TO DO: According to the supplied passage, what did Google Wave get turned into at the GTUG Campout?
___ SUPPLIED PASSAGE ___
Thanks to Christiane Ruetten, Jacob Rus and someone knowledgeable who can’t be named for reading drafts of this.

Discussion and comments on news.yc!

While at the GTUG Campout in Mountain View, Jacob Rus and me turned Google Wave into a collaborative Scientific Computing Environment using scipy.

While at the GTUG Campout in Mountain View, Jacob Rus and me turned Google Wave into a collaborative Scientific Computing Environment using scipy.

Waterfall: The European Way Of Starting Companies

In many ways the European model of starting companies is a waterfall model - that is, progress is seen as flowing steadily downwards - there’s no going back and changing your goals when you’ve learned new stuff about your business.
___ SOURCE INFORMATION ___
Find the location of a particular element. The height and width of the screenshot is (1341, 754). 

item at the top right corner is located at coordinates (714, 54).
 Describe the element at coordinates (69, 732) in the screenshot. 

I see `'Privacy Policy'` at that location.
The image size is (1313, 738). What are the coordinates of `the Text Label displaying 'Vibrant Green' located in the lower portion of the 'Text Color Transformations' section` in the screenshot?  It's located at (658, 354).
___
___ SOURCE INFORMATION ___
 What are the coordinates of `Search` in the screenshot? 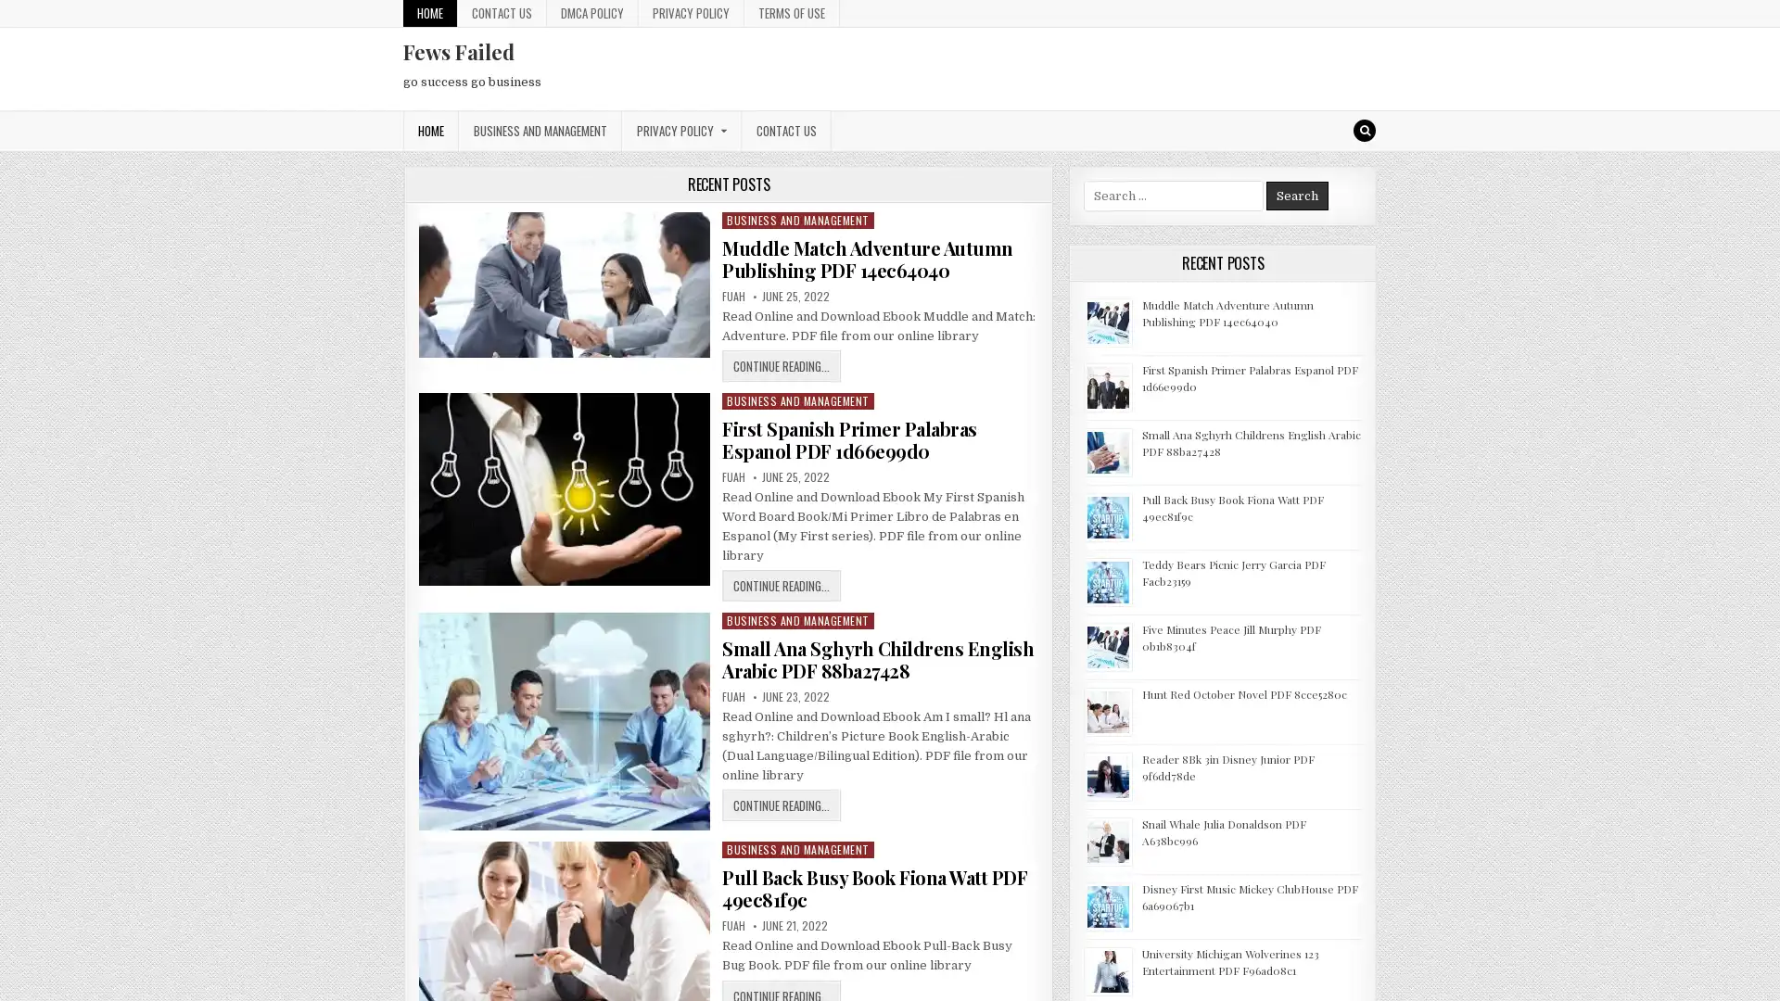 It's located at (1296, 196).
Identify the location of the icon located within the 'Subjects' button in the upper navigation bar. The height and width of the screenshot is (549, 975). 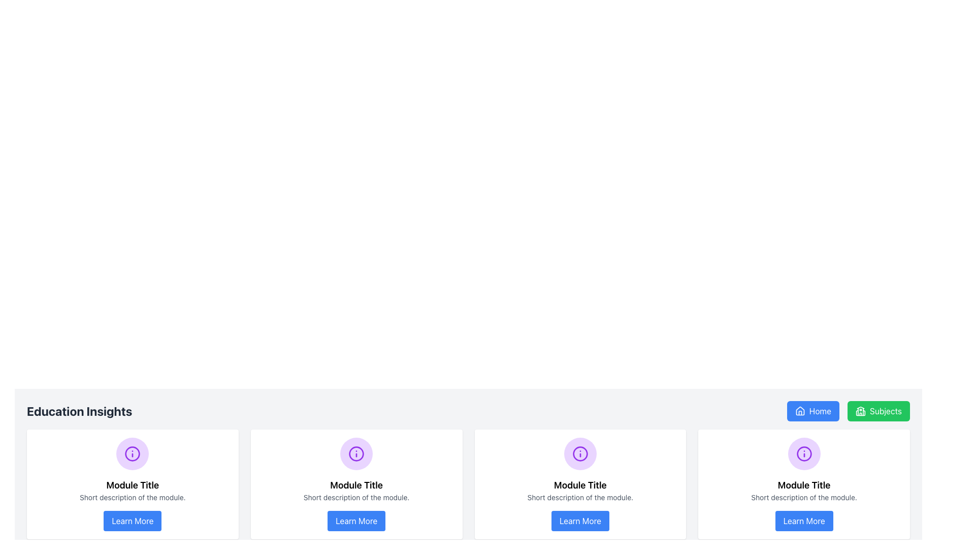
___
WORKED SOLUTION: A collaborative Scientific Computing Environment using scipy.